Девяносто три. Сейчас ей могло бы быть девяносто три. Леднев часто думал о том, как бы она выглядела. На сорок? На тридцать пять? Или даже на двадцать – как тогда, когда они только начали встречаться… Боже мой, какая же красивая она была! Никогда не встречал таких… Золотисто-рыжие, как бы вспенившиеся кудри. Глаза – берлинская лазурь. И – веснушки. По всей коже веснушки. Словно природа перестаралась, оттачивая этот мрамор, и решила немного испортить, заляпать его, чтобы вышло не так ослепительно.

Но вышло даже лучше. Это известный прием: художники так «оживляют» чрезмерно проработанную картину – брызгают на нее краской, царапают, смазывают детали… как бы маскируя идеальную форму – которая всегда несет в себе знак посредственности.

Да. Галка была ангельски красива, но и только. Ее ничто не занимало, кроме неясных грез о каком-то невиданном, только для нее предназначенном счастье. Где-то там, впереди, но уже как будто бы здесь и сейчас, оно ждало ее. Блеск, роскошь, нега, весьма именитые персоны застыли в своих бриллиантах – чего-то ждут. Как чего? Чего еще можно ждать? Королеву бала. И вот она является – в лучах софитов, вся длинная, прозрачная, тягучая – как струя меда, и звезды ей рукоплещут. Но какое может быть счастье, какие звезды, если красота уходит? И с каждым годом – все зримей, все быстрей. Необходимо было торопиться, что-то срочно предпринимать.

– Показатели в норме. Он еще нас всех переживет, – н-да, странно это говорить ассистентам-роботам, да что уж там. – Заживляйте.

Она сбежала от него к какому-то режиссеру сериалов. Оказывается, втайне от Леднева она писала сценарии. Он потом видел эти фильмы… «И очень даже хорошо, просто замечательно, что всю эту кинодрянь запретили», – злорадно подумал Леднев.

– Готово. В палату его. Пусть отморозится. И, ради бога, не впускайте к нему весь этот балет Хачатуряна с саблями.

Галка умерла спустя десять лет. От дочери он узнал, что после пластики «мама подсела на эмбриональную стволовую терапию». Видимо, рассказ о мышах не прошел таки даром. Ах, да, он ведь не догадался предупредить, что стволовые клетки от донорских эмбрионов опасны. Впрочем, она бы все равно ничего не поняла. В двадцатых, когда предел Хейфлика был преодолен и произошел какой-то атомно-реактивный взлет биотехнологий, Леднев наконец нашел то, что искал. То, что когда-то обещал Галке: вечную молодость. Но для нее уже было слишком поздно. И не сказать, чтобы это его расстраивало. Если кто-нибудь участливо спрашивал: «От чего умерла ваша жена?» – он, не без мстительного удовольствия, отвечал словами чеховского героя: «Покрасиветь хотела».

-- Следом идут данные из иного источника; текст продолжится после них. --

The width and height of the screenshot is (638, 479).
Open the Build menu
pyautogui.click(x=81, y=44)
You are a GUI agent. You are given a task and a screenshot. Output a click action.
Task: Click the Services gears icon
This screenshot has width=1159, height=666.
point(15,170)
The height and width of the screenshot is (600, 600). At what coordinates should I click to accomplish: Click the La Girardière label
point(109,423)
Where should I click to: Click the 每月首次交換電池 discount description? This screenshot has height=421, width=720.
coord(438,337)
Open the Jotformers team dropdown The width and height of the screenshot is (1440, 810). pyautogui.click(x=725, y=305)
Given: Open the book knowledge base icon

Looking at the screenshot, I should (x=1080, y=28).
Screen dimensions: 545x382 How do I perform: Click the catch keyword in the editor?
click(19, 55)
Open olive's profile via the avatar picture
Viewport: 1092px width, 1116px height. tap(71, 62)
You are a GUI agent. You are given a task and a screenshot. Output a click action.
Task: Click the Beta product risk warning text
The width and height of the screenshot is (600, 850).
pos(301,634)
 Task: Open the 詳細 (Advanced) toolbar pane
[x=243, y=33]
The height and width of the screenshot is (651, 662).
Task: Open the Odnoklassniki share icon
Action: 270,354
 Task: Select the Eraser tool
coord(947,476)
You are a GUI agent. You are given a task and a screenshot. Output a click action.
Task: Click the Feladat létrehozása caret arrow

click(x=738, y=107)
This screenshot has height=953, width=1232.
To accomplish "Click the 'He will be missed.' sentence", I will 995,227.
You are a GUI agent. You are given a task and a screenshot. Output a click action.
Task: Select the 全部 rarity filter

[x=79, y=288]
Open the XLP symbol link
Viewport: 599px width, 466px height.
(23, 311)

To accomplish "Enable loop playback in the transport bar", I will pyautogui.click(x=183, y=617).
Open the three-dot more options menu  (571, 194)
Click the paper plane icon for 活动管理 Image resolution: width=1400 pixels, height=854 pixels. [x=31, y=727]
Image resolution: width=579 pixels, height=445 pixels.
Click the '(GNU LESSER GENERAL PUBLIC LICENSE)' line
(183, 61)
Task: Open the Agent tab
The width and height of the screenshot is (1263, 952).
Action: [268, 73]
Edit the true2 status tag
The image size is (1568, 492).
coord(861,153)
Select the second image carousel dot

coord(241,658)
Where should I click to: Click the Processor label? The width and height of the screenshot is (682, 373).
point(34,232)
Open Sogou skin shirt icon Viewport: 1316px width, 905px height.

А теперь вот у каждого вельможи есть собственная ячейка в клон-банке. Мы с тобой, конечно, Галка, не вельможи, но не будь ты такой сукой, Галка дорогая, я бы тебе устроил по блату. Как себе. И была бы ты сейчас… ох, какой бы ты была, Галка. Какой бы ты была, девочка моя, рыжая моя девочка… А какой бы ты ни была – это все равно лучше, чем быть мертвой.

12. Вина

Болезнь прошла, и вместе с ней прошла и я – словно меня и не было до сих пор, одно только снование туда-сюда, простое сокращение мышц – мясных, словесных, умственных, то вялое, то судорожное вздрагивание кожи в сцепке с кожей мира, слабый нервный ток… И вот какая рифма, какое совпадение – вместе с засохшими струпьями кори от меня отпала вся моя былая жизнь – как заскорузлая омертвелая корка. То, что раньше было мной, так истончилось, что пропускало свет, как папиросная бумага.

Когда меня выписали, одели, напялили на мое неузнаваемо легкое тело мое же неузнаваемо тяжелое кургузое пальто, всунули в руки какой-то сверток барахла и вывели в больничный двор, я зашаталась от воздуха и солнца. Словно из-под ног вдруг выдернул пьяный тамада скатертью-дорогу. Оно понятно: долгая болезнь, лихорадочное выгорание, затхлый изолятор – и вот: открыты двери настежь, а там – весна… Кого не закачает? Куда удивительнее было, что я могу идти. Ступать по жирной сверкающей грязи ногами. Могу шататься от глотка воздуха. Могу дышать. Могу смотреть и видеть.

Я вижу: лужи – дыры в небо, голубые проруби в земле, с перевернутой трансляцией бегущих облаков. Зачерствевший снег в тени, весь в черных оспинах и слюдяных следах. А на свету – блистающая хлябь, мартовское тимение почвы, сальные разливы с подсохшими краями. Вся земля внутри пронизана зеленой кровью трав, в ней упрямо растет маленькая жизнь сквозь большие мускулы древесных корней. Корни дерева под корой белы, как мясо пресноводных рыб, и скручены, как веревия в сетях для их поимки. Бурая с налетом седины кора ствола, бороздчатая, грубая, с южной стороны облита черным потом, а с северной – покрыта нежно-изумрудным мхом. Ветви прозрачны и коленчаты, как суставы кузнечика. В них течет молочно-сладкий сок. Я слышу, как он течет, чувствую предсмертное напряжение почки. Сейчас она лопнет, выпустит побег.

Вещество мира состоит из колебаний света, вся материя – сверкающая ткань из плотного спирального переплетения радужных нитей.

Я слышу разногласицу биения сердец двух медсестер, что ведут меня через двор по доскам, выстланным поверх весенних топей. Левое стучит легко и мерно. Правое – жадными глотками захлебывается кровью. Для этой женщины уже готова домовина.

Как странно. Завтра она уже мертва, но сегодня все еще жива, идет вот рядом, пахнет вчерашними щами, любимой кошкой, постылым мужем, поддерживает меня за локоть. Это ли не чудо? Чудо, что все мы живы и мертвы одновременно – для вечности нет завтра и сегодня, нет времени, нет будущего, прошлого, сиюминутного – и все одновременно уже есть, все проявлено в замысле, как в точке, растянутой не в линию, а в глубину себя. Взять хоть этот вяз. Он надолго переживет и этих двух медсестер, и меня. Для вяза нас почти уже и нет, мы в его отрезке времени большую часть просуществуем в виде костей и праха. Он живет, цветет, благоухает и разбрасывает по ветру свои крылатые плоды там, где я уже давно мертва. Истлела.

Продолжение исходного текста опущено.